飼い主が留守にしている間は、ペットの怪我や事故のリスクが高まります。起こりやすい問題とその対策についてご紹介します。

家具の隙間に入って出られなくなる

老犬や老猫は、家具の隙間に入り込んで出られなくなることがあります。

これは、足腰の筋力の低下により、以前は取れていた体勢が取れなくなったり、後ろ向きへの移動が難しくなったりすることによって起こります。

家具の隙間に入ってしまうことで、精神的なストレスを感じてしまうほか、最悪の場合窒息してしまうなど命に関わることにつながりかねません。

このような隙間を塞ぐことで、このような事故を防ぐことができます。ソファーや本棚など、ペットが入り込みそうな隙間にはパネルや板を設置し、アクセスを制限しましょう。また、普段からペットが隠れられる場所を用意しておくことで、隙間に入る必要性を減らすことができます。

ソファーや階段から転落する

ゲートを設置した階段

高齢のペットは、ソファーや階段から足腰の筋力の低下や視力の低下により転落するリスクが高まります。

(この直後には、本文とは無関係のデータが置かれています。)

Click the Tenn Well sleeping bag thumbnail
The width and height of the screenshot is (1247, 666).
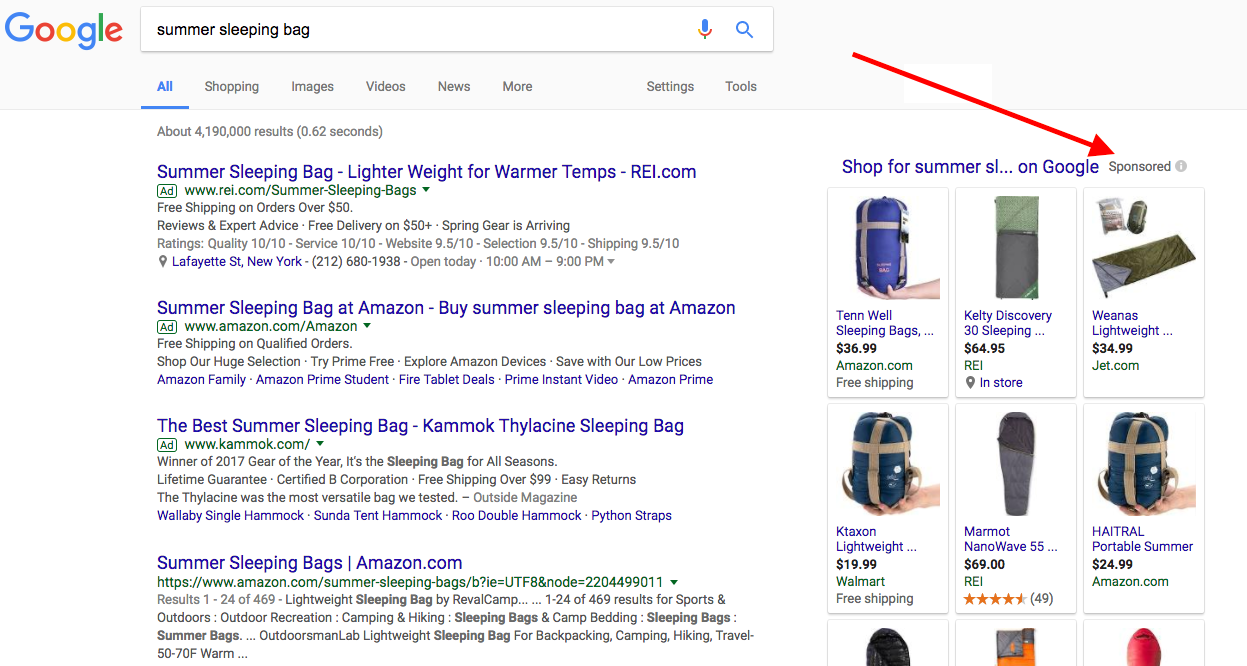[x=887, y=246]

特に、若い頃は問題なく行えていた動作などは、犬自身もできないと認識しておらず事故が起きやすくなっています。転落では、骨折や打撲など大きな怪我につながりやすいため、注意が必要です。

転落の対策には、ソファー下にマットを敷いたり、階段にゲートを設置したりすることで、安全性を高められます。また、ペットがソファーや階段に簡単に登れるように、ペット用のスロープやステップを設置することも効果的です。

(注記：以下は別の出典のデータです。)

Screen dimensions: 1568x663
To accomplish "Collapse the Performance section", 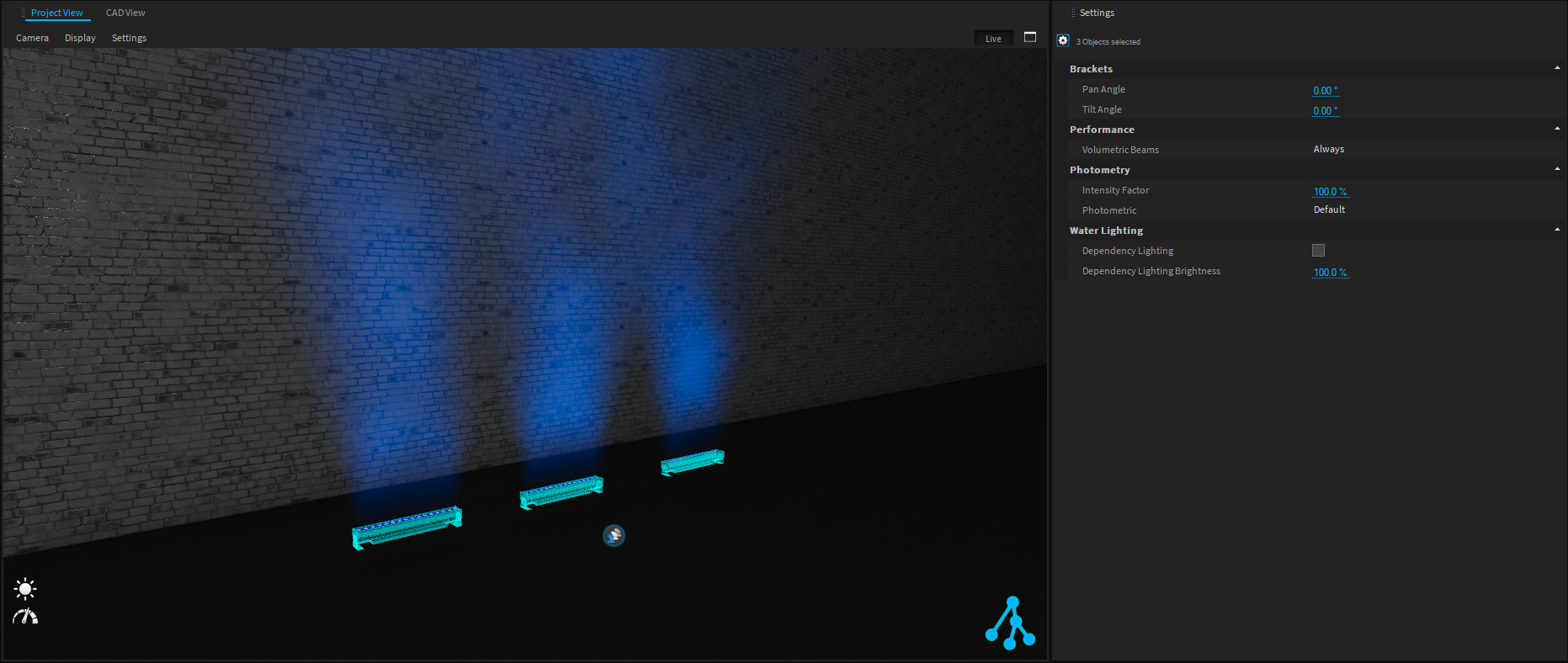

あらゆる方法でペットの行動範囲を制限し、転落事故を未然に防ぎましょう。

熱中症や冷え性になる

26度に設定されたエアコン

老犬や老猫は、体温調節機能が低下するため、熱中症や冷え症になりやすくなっています。

熱中症や冷え性にならないようにするには、エアコンや扇風機で適切な温度管理を行い、常に新鮮な水を用意することが大切です。また、日陰の確保や、ペット用のクールマットや暖かいベッドの使用も効果的です。

ペットのためのバリアフリー例

ペットのバリアフリー化には、様々な方法があります。ここでは、具体的な例をいくつかご紹介します。

フローリングに滑り止めマットを敷く

フローリングは滑りやすく、ペットの転倒リスクが高まります。また、体勢が安定しないため足腰の関節にもあまりよくありません。

そのため、滑り止めマットを敷くことで、歩行時の安定性が向上し転倒を防ぐことができます。

滑り止めマットを設置する際は、ペットの足に優しい素材のものを選ぶほか、マットのサイズや配置にも気を配り、ペットが安全に移動できるようにしましょう。

段差やソファーにスロープを設置する

段差やソファーの昇り降りは、高齢のペットにとって大きな負担になります。スロープを設置することで、ペットの移動がスムーズになります。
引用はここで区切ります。